Puerto Rico medical workers sleep outside to get vaccine access
SAN JUAN, Puerto Rico — Juan Maldonado arrived at the stadium in Puerto Rico’s capital where COVID-19 vaccines are being administered ready to wait all night.
Over the last week, he’d gone twice to the Coliseo Pedrín Zorrilla only to find endless lines. Eager to get vaccinated, the pediatric occupational therapist opted to sleep in his car with a colleague in order to ensure they’d be among the first in line.
Nearby, a group of fellow health care workers also staking out spots blasted music at a makeshift dance party. He struggled to sleep, anxious about not being awake on the open road.
“When the going gets tough, the tough get going,” he said.
As Puerto Rico embarks on a massive vaccination campaign, getting access to the shot has become yet another source of anxiety for many health care workers on the frontlines of the pandemic.

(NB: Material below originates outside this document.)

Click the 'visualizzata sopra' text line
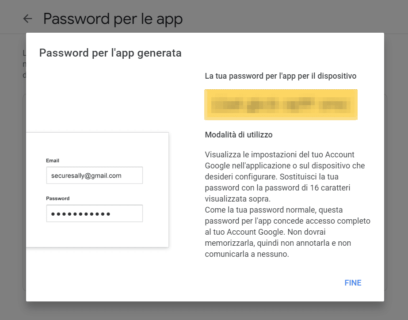This screenshot has width=408, height=320. pos(237,199)
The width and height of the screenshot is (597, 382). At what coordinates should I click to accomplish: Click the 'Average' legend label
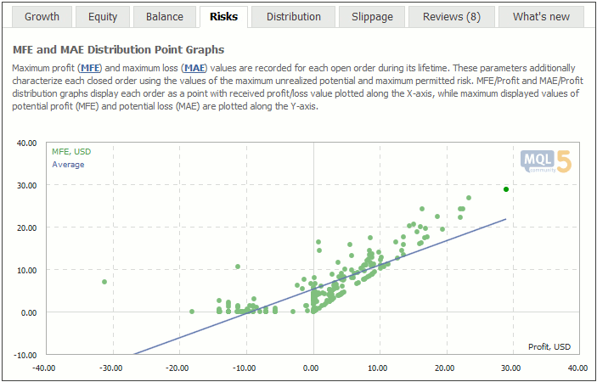pos(68,165)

Thousands of hospitals workers have already been vaccinated on site, but now the larger field of medical workers are vying for the vaccine and finding it not so easy to get. No vaccination appointment system has been set up for the over 130,000 medical workers included in the first phase of vaccinations.
Department of Health deputy secretary Dr. Iris Cardona said in a WKAQ 580 radio interview Monday that setting up an appointment system was “difficult” in a largescale vaccination program. The first come, first serve approach is frustrating health care workers, many already skeptical from public officials’ past record on emergency management.
“I’m not asking for a privilege,” said Mayra Martínez, a child psychologist who went to the stadium three times trying to get the first of two shots. “The conditions in which health professionals are being subjected is not healthy for overall well-being.”
Vaccinations against COVID-19 in Puerto Rico kicked off with hospital workers on Dec. 15. Cardona called the first week of vaccination “impeccable.” Within 4 days, the majority of the over 30,000 vaccine doses that arrived in the first shipments had been administered, she told the Herald.
But when the first phase of inoculations expanded to include all the island’s health care workers, logistics went haywire.
The Coliseo Pedrín Zorrilla opened its doors last Wednesday, and hundreds showed up on the first day to get their shots, causing chaos, confusion, and traffic jams in San Juan.
Some health care workers have since chosen to violate the government’s 9 p.m. curfew, lining up on a highway in the middle of the night.